## Your goal
Your reply should be one number: how many lines of the records below contain the string "agent".

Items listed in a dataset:
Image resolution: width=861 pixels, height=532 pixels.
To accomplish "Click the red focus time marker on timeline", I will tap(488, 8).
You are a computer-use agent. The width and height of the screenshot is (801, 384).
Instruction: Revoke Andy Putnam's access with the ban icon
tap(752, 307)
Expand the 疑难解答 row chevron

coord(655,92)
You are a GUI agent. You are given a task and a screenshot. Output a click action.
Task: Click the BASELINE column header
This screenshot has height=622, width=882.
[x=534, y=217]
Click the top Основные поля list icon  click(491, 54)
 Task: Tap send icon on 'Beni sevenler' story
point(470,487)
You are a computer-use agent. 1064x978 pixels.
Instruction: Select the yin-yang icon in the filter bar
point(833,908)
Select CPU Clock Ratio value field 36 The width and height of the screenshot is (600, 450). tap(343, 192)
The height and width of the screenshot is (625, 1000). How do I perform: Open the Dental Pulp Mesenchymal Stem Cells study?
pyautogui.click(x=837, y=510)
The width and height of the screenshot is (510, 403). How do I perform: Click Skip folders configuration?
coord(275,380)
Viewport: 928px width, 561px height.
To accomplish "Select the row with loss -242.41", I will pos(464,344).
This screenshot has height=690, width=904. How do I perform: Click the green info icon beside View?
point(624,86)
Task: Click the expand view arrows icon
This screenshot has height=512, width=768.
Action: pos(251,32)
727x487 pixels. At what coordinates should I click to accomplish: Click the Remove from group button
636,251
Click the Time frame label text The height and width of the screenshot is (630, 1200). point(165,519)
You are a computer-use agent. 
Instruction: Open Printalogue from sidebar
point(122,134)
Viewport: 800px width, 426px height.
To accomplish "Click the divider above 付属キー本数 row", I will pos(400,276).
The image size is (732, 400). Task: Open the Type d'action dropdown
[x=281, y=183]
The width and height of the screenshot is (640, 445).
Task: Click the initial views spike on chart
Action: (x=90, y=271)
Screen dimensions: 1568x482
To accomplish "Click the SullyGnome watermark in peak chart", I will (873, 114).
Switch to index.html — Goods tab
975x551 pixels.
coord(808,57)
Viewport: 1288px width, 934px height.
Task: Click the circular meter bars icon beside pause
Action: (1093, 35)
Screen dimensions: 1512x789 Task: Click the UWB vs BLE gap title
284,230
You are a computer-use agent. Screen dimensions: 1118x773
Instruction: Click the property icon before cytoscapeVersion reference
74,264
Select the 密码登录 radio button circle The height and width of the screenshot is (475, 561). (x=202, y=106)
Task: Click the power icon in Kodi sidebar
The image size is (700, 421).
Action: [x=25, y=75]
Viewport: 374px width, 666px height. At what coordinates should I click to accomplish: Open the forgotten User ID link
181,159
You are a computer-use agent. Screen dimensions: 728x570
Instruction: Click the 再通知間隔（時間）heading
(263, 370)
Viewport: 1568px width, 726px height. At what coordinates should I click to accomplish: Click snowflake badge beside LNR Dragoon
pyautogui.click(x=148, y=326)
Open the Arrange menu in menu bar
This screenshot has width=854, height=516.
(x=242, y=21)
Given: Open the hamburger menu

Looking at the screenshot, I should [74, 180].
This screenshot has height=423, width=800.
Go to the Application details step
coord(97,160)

## Result below
6